Penny bazaar principle in bizarre setting

四月 24, 1998

IT IS a long time since we had stores that charged a penny for every item. The "one price" store was never likely to make it into modern retailing because any administrative convenience it gained by charging a single amount for a variety of completely different products was vastly outweighed by the economic cost of constraining the products it could stock to those for which the chosen price was appropriate.

How interesting it is, therefore, that the "one price" concept has been embraced by the world of modern higher education. Universities do not charge anything as small or as simple as a penny - but degree courses aimed at domestic students are all priced at either Pounds 750, Pounds 1,600 or Pounds 2,800 a year. The government has imposed these rates. That is what it is willing to pay for courses and universities are to be forbidden from charging any top-up fees directly to students.

It is worth looking at the arguments for and against this peculiar form of price regulation. The pricing of university courses is important; the sector is blazing a trail in the reform of public services generally and in the redelineation of the state's role. The experience of the universities can teach us whether the state is capable of redelineating its role intelligently or not. The only other areas of public spending to have been subject to such dramatic reform in the past decade are pension provision and dental services. Every case study of public sector change provides a living laboratory test in the area of political economy.

So has the state delineated its role in higher education well? The answer appears to be "yes" with that one gaping exception: the curious "three price" rule, which effectively imposes homogeneous prices for what are manifestly heterogeneous products.

There are plenty of sectors where prices are regulated, from telephone charges to rail fares, but providers have been allowed, indeed encouraged, to let prices become more complicated. Telephone charges are now so complicated you almost need a degree to understand the bill; but they do at least reflect cost and ability to pay more accurately than they did. The regulator did not find it expedient to instruct BT to charge ten pence for all calls made on its system.

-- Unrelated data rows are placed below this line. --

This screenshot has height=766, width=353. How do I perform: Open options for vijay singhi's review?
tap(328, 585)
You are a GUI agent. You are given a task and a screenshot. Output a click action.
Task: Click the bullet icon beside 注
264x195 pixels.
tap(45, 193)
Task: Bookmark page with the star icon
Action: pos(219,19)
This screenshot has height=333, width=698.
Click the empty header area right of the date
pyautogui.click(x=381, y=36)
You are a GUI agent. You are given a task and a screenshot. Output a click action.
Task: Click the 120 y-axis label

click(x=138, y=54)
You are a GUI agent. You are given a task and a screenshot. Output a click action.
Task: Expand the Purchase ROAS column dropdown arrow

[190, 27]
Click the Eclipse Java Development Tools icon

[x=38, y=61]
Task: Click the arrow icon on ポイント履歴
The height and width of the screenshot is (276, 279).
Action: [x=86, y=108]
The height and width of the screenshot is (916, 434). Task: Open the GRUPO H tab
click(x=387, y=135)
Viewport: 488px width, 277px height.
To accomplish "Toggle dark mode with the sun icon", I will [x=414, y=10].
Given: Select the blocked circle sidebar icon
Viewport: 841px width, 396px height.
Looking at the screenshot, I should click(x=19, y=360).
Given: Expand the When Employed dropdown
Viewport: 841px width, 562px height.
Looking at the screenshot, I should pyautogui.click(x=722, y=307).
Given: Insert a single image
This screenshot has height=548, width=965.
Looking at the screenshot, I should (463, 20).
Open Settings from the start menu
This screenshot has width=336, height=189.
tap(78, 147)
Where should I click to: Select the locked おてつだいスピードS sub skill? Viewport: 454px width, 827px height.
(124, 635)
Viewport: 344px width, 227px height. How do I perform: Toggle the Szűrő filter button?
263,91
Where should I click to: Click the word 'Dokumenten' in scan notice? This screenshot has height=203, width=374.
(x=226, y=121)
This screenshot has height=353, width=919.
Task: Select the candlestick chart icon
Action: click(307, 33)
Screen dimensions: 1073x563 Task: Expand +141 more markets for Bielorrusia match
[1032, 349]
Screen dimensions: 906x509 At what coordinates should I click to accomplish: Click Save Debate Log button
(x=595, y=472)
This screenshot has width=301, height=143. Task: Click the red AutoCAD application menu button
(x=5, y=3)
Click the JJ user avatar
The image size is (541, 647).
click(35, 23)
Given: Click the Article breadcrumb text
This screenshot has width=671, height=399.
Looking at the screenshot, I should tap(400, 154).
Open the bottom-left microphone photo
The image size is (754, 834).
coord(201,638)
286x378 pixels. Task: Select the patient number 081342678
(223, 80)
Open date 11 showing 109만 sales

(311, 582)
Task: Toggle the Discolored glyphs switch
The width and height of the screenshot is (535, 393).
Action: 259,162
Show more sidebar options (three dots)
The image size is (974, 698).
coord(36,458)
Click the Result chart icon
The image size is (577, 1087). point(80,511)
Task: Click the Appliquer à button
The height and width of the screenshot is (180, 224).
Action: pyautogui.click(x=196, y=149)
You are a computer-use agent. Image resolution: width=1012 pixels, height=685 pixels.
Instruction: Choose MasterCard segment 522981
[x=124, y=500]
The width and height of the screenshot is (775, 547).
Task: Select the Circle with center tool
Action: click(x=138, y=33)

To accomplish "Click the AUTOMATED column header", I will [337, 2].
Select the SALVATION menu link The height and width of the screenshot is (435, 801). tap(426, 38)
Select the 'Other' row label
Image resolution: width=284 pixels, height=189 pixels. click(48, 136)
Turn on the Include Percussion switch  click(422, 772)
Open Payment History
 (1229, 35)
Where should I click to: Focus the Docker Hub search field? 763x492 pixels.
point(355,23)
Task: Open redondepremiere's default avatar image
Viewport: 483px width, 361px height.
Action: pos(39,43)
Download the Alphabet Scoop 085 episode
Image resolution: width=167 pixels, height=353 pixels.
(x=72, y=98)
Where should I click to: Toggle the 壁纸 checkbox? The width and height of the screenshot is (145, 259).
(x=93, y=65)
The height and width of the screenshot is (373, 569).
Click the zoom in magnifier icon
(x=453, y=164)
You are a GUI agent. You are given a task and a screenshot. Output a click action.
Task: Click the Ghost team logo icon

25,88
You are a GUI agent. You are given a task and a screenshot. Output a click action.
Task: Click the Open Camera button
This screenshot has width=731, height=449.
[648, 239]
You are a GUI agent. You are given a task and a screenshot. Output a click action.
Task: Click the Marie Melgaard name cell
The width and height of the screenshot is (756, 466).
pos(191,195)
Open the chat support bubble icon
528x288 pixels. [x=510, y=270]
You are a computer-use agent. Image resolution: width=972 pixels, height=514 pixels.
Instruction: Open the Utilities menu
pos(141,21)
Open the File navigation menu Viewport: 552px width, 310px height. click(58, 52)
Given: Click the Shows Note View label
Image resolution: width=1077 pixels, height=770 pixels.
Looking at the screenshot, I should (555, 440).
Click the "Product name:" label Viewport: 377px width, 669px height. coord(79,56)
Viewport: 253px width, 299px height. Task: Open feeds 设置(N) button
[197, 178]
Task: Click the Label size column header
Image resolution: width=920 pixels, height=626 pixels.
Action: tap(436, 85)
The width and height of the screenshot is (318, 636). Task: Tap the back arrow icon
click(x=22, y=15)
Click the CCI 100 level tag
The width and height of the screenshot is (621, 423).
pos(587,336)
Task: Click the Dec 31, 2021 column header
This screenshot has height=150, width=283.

It is worth understanding why we are where we are in higher education pricing. If the state allowed universities to charge variable prices then students would have to pay variable amounts. Otherwise, all colleges would charge the maximum permitted in the knowledge that it is the government that picks up the tab. Could the government have made provision for students to pay variable amounts? Yes, in principle: it would be efficient to confront students with a price that reflects the cost of their course. No, in practice: it was a step too far, and would have aroused a good deal of opposition.

There is, though, one solid justification for restricting university prices. In the market for education people will, quite rationally, pay very high rates for the better universities, even if the price vastly exceeds the extra cost of teaching incurred by the better universities. It may be that in deciding the worth of a particular course or institution, students focus not on the absolute quality they get, but on the relative quality. They want the best, whether or not it is actually very good, or very costly to produce. As long as places at the best institutions are limited, the price of those places can be driven to extraordinary levels. The institutions concerned can make huge profits, which end up being spent on a few key faculty members whom they need to attract to persuade people they are the best.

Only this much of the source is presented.